▶ Problem to work on:
Please reproduce the records below exactly, from the line with "will [219, 58]." to the line with "Action: [16, 16]", both lines included. Copy only those lines.

★ ★ ★ ★ ★ ★ ★

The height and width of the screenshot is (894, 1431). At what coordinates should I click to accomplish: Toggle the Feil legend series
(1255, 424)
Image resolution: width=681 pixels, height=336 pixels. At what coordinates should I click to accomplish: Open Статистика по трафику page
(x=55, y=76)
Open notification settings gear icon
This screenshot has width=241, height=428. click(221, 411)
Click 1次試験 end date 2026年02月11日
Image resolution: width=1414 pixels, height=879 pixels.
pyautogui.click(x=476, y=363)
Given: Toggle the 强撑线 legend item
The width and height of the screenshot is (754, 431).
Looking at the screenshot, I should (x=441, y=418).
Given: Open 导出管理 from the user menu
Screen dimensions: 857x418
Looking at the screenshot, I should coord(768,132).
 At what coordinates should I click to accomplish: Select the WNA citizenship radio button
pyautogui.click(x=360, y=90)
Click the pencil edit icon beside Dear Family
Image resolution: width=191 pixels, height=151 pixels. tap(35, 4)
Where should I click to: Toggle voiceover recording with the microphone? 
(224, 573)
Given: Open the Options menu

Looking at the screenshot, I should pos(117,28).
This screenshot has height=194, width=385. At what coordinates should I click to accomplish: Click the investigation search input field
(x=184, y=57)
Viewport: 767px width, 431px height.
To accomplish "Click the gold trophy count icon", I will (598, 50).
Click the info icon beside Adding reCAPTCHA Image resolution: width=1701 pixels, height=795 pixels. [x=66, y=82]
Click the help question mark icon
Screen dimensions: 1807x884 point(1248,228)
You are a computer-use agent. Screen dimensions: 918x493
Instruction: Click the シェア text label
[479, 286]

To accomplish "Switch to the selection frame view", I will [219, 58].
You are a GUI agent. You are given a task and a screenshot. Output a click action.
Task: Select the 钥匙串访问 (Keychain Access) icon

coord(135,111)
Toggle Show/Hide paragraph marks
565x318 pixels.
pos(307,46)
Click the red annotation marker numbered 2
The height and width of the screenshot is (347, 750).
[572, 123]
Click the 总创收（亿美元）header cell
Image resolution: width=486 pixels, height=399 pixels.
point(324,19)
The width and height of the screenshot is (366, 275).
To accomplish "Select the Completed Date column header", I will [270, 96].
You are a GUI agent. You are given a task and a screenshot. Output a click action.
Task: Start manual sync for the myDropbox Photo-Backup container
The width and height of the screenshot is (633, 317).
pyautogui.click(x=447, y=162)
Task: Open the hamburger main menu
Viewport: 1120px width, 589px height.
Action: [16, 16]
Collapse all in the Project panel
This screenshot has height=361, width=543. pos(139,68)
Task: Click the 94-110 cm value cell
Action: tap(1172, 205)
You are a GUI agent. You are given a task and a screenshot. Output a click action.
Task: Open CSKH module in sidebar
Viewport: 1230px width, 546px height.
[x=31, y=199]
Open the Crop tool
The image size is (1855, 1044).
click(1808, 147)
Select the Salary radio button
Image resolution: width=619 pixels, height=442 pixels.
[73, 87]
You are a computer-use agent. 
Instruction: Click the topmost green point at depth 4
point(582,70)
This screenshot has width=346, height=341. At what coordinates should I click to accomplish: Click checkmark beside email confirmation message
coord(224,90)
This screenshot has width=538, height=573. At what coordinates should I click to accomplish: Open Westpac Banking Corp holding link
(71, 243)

★ ★ ★ ★ ★ ★ ★

▶ Complete output:
To accomplish "Switch to the selection frame view", I will [219, 58].
You are a GUI agent. You are given a task and a screenshot. Output a click action.
Task: Select the 钥匙串访问 (Keychain Access) icon

coord(135,111)
Toggle Show/Hide paragraph marks
565x318 pixels.
pos(307,46)
Click the red annotation marker numbered 2
The height and width of the screenshot is (347, 750).
[572, 123]
Click the 总创收（亿美元）header cell
Image resolution: width=486 pixels, height=399 pixels.
point(324,19)
The width and height of the screenshot is (366, 275).
To accomplish "Select the Completed Date column header", I will [270, 96].
You are a GUI agent. You are given a task and a screenshot. Output a click action.
Task: Start manual sync for the myDropbox Photo-Backup container
The width and height of the screenshot is (633, 317).
pyautogui.click(x=447, y=162)
Task: Open the hamburger main menu
Viewport: 1120px width, 589px height.
Action: [16, 16]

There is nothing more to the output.